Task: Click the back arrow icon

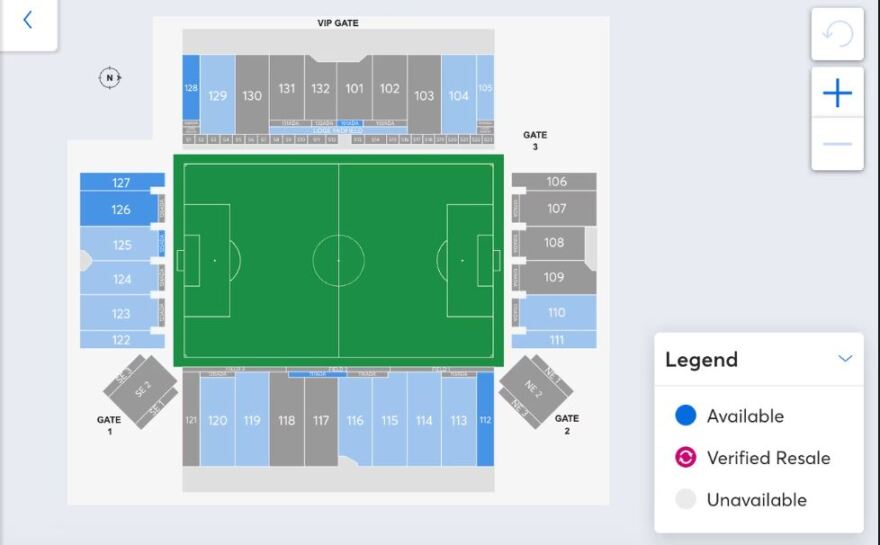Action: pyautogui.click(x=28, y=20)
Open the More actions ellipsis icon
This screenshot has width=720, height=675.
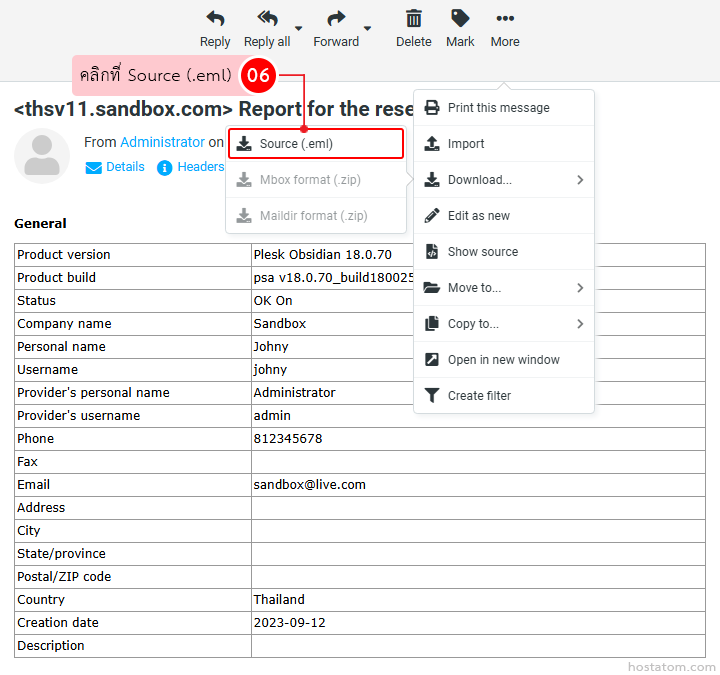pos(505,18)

--

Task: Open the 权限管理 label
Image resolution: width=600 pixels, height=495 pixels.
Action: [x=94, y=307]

...

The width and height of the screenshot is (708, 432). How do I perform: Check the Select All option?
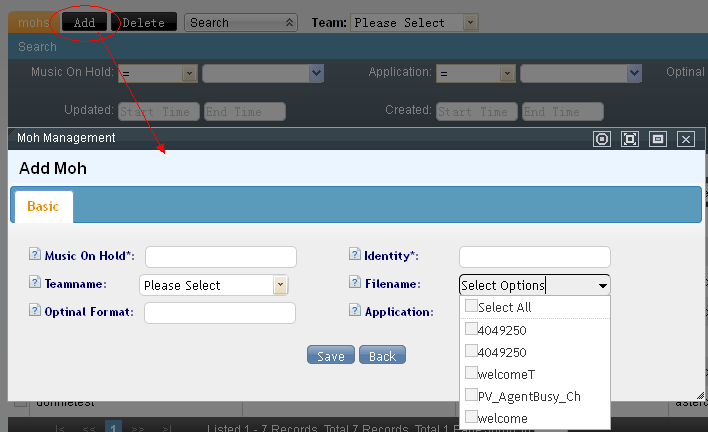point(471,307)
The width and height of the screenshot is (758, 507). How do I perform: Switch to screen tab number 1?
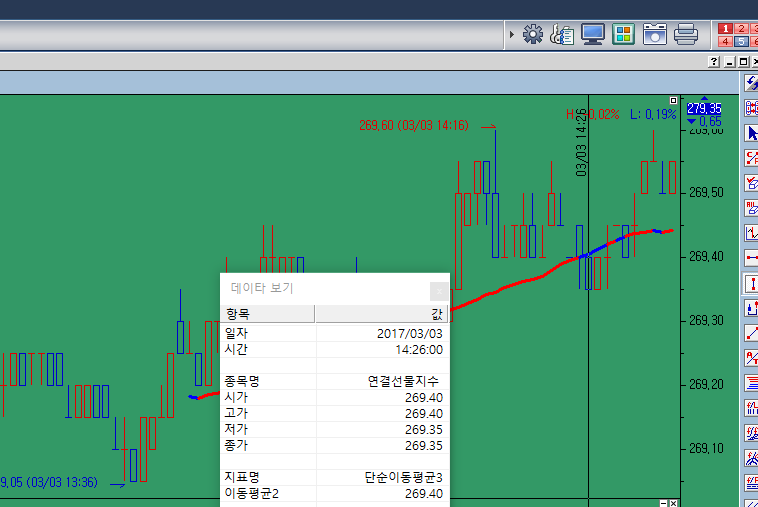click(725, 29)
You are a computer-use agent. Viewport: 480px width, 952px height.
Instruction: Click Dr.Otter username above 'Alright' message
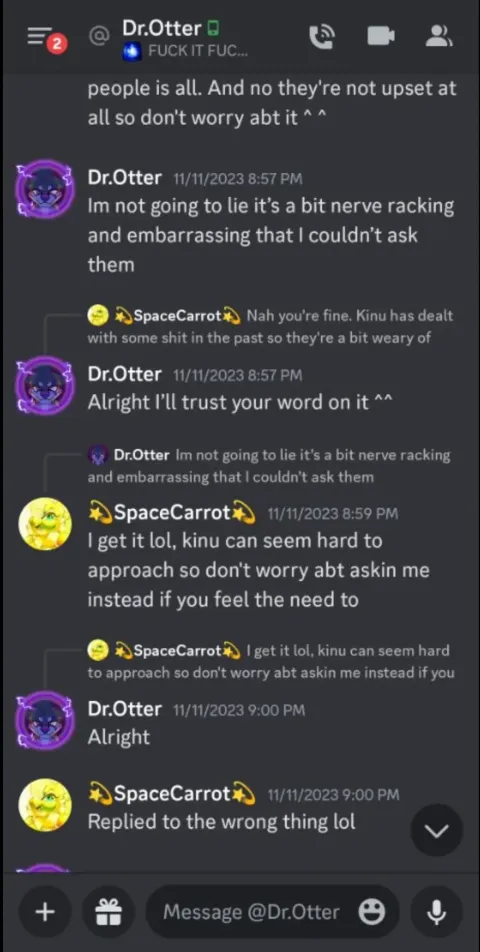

→ **EXERCISE DESCRIPTION**
Report all lines above with "Open".

→ **RESPONSE BELOW**
Open the More actions ellipsis icon
Task: Open the 权限管理 label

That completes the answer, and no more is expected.